#### Selected passage
* * * * *
Question

Let $\frac{dy}{dx}+y=f\left(x\right),$ where $y$ is a continuous function of $x$ with $y\left(0\right)=1$ and $f\left(x\right)=\{\begin{array}{cc}{e}^{-x},& 0\le x\le 2\\ e^{-2},& x>2\end{array}.$
Which of the following hold(s) good?

• A. $y\left(1\right)=2e^{-1}$
• B. $y^{\prime }\left(1\right)=-e^{-1}$
• C. $y\left(3\right)=-2e^{-3}$
• D. $y^{\prime }\left(3\right)=-2e^{-3}$

Answer 1

Answer: (A), (B), (D)

$y^{\prime }\left(3\right)=-2e^{-3}$

$\frac{dy}{dx}+y=f\left(x\right)$ is first order linear differential equation.
* * * * *
#### Listed records
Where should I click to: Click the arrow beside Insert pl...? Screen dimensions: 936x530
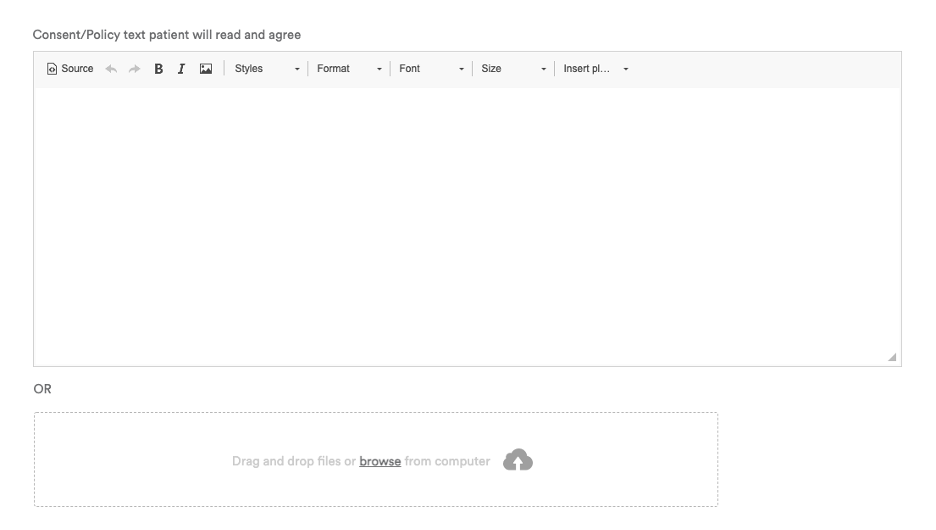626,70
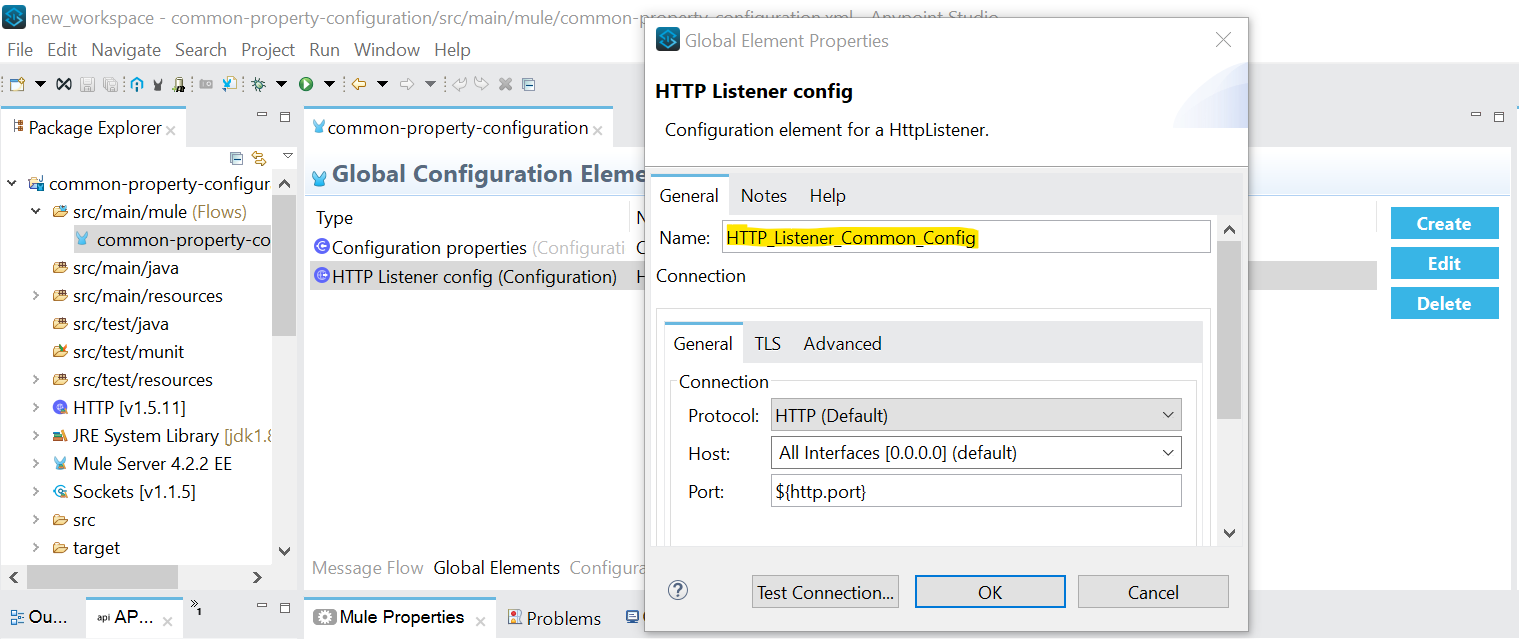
* * * * *
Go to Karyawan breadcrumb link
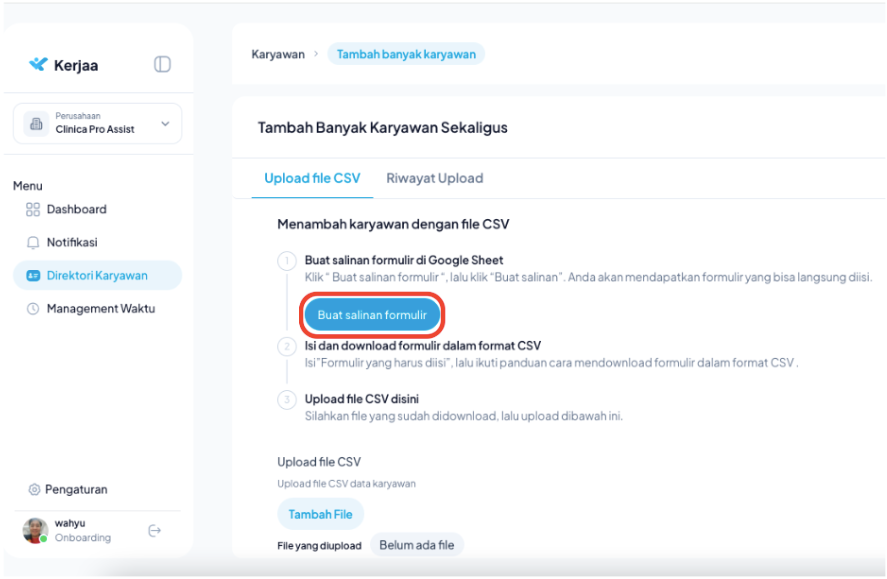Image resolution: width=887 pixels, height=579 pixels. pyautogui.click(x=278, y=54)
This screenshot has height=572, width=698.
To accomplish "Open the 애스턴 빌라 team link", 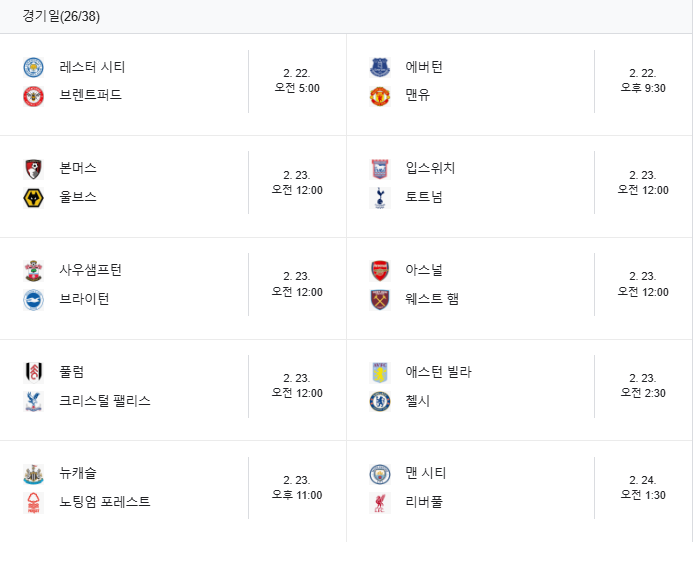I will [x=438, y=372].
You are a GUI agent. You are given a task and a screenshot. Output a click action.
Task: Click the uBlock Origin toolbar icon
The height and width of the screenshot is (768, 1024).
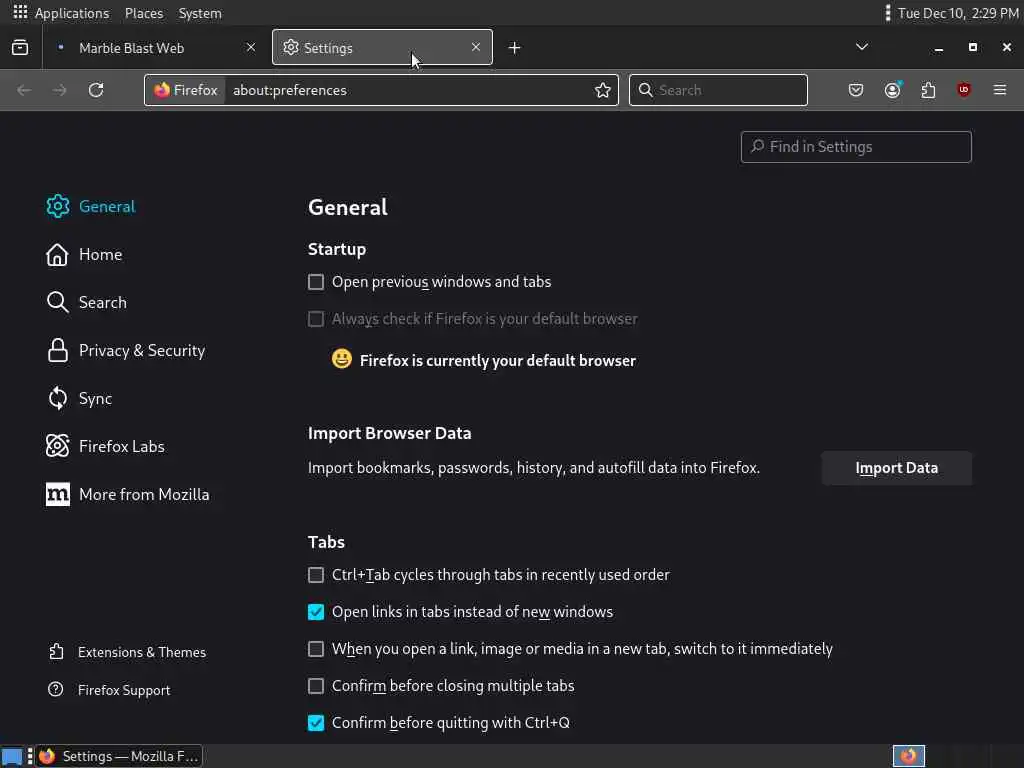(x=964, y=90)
* * * * *
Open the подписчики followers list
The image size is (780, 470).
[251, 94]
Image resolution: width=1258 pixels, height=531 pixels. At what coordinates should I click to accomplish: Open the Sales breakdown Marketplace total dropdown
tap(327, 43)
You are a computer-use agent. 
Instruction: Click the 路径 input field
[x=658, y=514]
* * * * *
#### Stated task
In the differential equation thread, which options does the answer state hold good?

#### Exercise response
Options (A), (B), and (D).